# Exercise instructions
Copy these lines word for word.

━━ Data for processing

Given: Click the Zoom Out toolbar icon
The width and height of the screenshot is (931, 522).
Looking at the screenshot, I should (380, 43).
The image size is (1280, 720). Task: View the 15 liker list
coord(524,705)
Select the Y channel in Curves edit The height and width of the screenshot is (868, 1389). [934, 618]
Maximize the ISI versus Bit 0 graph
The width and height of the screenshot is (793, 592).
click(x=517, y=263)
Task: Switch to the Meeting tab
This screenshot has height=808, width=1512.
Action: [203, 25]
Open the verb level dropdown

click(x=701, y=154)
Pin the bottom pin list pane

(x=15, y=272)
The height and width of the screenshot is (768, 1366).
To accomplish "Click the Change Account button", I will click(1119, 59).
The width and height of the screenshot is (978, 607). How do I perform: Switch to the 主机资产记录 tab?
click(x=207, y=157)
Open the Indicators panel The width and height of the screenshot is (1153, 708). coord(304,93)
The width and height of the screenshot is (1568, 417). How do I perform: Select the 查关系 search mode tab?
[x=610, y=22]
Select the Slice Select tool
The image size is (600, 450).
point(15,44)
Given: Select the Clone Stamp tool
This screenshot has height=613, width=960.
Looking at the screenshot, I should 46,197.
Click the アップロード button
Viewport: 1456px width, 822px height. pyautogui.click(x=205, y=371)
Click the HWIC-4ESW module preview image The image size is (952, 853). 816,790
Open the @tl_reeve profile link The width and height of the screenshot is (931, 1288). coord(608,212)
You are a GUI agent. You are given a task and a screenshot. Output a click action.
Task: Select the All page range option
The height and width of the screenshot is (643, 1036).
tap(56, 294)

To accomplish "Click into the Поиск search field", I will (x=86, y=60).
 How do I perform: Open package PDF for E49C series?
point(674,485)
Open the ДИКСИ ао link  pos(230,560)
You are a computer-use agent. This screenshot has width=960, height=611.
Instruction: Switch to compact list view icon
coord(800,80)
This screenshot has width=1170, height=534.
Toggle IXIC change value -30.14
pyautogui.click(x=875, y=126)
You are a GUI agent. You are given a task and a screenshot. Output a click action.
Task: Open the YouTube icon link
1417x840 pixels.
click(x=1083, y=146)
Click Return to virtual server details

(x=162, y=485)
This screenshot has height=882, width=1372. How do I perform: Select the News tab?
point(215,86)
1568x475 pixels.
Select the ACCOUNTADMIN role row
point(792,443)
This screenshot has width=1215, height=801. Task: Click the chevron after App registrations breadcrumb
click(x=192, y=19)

━━━━

# Expected output
Given: Click the Zoom Out toolbar icon
The width and height of the screenshot is (931, 522).
Looking at the screenshot, I should (380, 43).
The image size is (1280, 720). Task: View the 15 liker list
coord(524,705)
Select the Y channel in Curves edit The height and width of the screenshot is (868, 1389). [934, 618]
Maximize the ISI versus Bit 0 graph
The width and height of the screenshot is (793, 592).
click(x=517, y=263)
Task: Switch to the Meeting tab
This screenshot has height=808, width=1512.
Action: [203, 25]
Open the verb level dropdown

click(x=701, y=154)
Pin the bottom pin list pane

(x=15, y=272)
The height and width of the screenshot is (768, 1366).
To accomplish "Click the Change Account button", I will click(1119, 59).
The width and height of the screenshot is (978, 607). How do I perform: Switch to the 主机资产记录 tab?
click(x=207, y=157)
Open the Indicators panel The width and height of the screenshot is (1153, 708). coord(304,93)
The width and height of the screenshot is (1568, 417). How do I perform: Select the 查关系 search mode tab?
[x=610, y=22]
Select the Slice Select tool
The image size is (600, 450).
point(15,44)
Given: Select the Clone Stamp tool
This screenshot has height=613, width=960.
Looking at the screenshot, I should 46,197.
Click the アップロード button
Viewport: 1456px width, 822px height. pyautogui.click(x=205, y=371)
Click the HWIC-4ESW module preview image The image size is (952, 853). 816,790
Open the @tl_reeve profile link The width and height of the screenshot is (931, 1288). coord(608,212)
You are a GUI agent. You are given a task and a screenshot. Output a click action.
Task: Select the All page range option
The height and width of the screenshot is (643, 1036).
tap(56, 294)

To accomplish "Click into the Поиск search field", I will (x=86, y=60).
 How do I perform: Open package PDF for E49C series?
point(674,485)
Open the ДИКСИ ао link  pos(230,560)
You are a computer-use agent. This screenshot has width=960, height=611.
Instruction: Switch to compact list view icon
coord(800,80)
This screenshot has width=1170, height=534.
Toggle IXIC change value -30.14
pyautogui.click(x=875, y=126)
You are a GUI agent. You are given a task and a screenshot. Output a click action.
Task: Open the YouTube icon link
1417x840 pixels.
click(x=1083, y=146)
Click Return to virtual server details

(x=162, y=485)
This screenshot has height=882, width=1372. How do I perform: Select the News tab?
point(215,86)
1568x475 pixels.
Select the ACCOUNTADMIN role row
point(792,443)
This screenshot has width=1215, height=801. Task: Click the chevron after App registrations breadcrumb
click(x=192, y=19)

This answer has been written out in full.